I am revisiting my code to refactor it and debating if whether or not I should use mysql prepared statements. The only goal I am trying to accomplish, is to simply display menu items for a restaurant food ordering website. That's all. It will select menu items from a database and display them using a while loop.

 

Upon reading the documentation in php's website. They said that prepared statements are more efficient when statements are repeated.

But all I am doing is querying the table once and preforming a while loop when a user visits my page.

So is it really necessary to use prepared statements other than the fact that is prevents SQL injection?

 

[fastsol]

Prepared statements are used for things that are user defined variables.  If you are defining the query to build the menu then you would just do a normal SELECT query.

[requinix]

Prepared statements are good for two situations:

1. Repeating the same basic query many times but with different data each time. Inserting data from a CSV file is a good example: the structure of the query is the same for every row, but the data varies.

2. When you don't want to deal with escaping values. It trades slightly less performance for a more-or-less guarantee that you won't be susceptible to SQL injection.

 

You say there's one query? #1 won't help much but #2 may.

[eldan88]

oh okay. I understand. Thanks guys!

[eldan88]

Requinix. I have a quick question. How is select statement prone to SQl injection when it doesn't preform any kind of inserting into the DB?

[Psycho]

Requinix. I have a quick question. How is select statement prone to SQl injection when it doesn't preform any kind of inserting into the DB?

 

You obviously don't know what SQL Injection is. You should really go read an article or two to understand it. It has nothing to do with INSERTing records in the database. It has to do with injecting unintended SQL code into the query statement (SELECT, INSERT, UPDATE, DELETE, etc.)

[gizmola]

SQL injections are basically a situation where the user is able to "inject" a modification to the SQL statement via input. Here's a simple example:

 

$sql = "SELECT * from MEMBER WHERE account = '$account' AND password = '$password'";

This is a somewhat typical login statement, where someone will provide their account name and password to a form, and you accept input and build your sql statement.
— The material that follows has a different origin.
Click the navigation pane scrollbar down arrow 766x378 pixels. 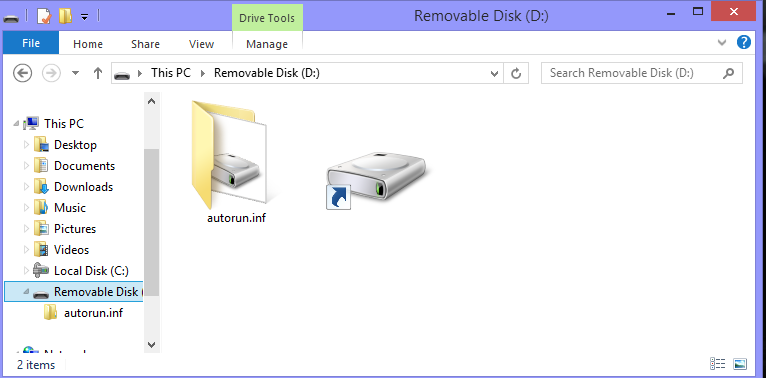coord(151,344)
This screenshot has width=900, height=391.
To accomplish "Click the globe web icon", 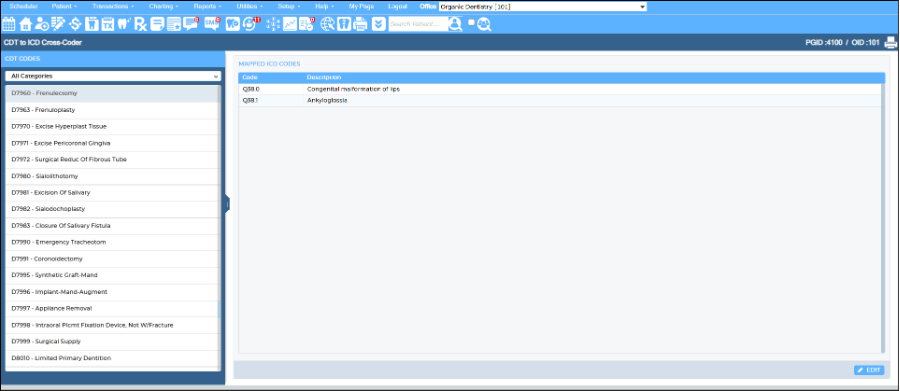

Then based on the return of a row, people will often accept the login as valid and set the user's session variables with the account information.

 

BUT!!!! What if the user sends this as input ---

 

' OR '1' = '1

Now when the password variable gets interpolated the SQL string becomes something totally different than what you originally intended.

 

For this reason, you typically have to be extremely careful about escaping input variables so that these types of injections can not get into the code.

 

It's just much simpler and safer not to have to deal with escaping at all, and instead, to use prepared statements with bound variables anyplace where you're going to take user input and use that as the basis of a query, whether that be a select or an insert or update.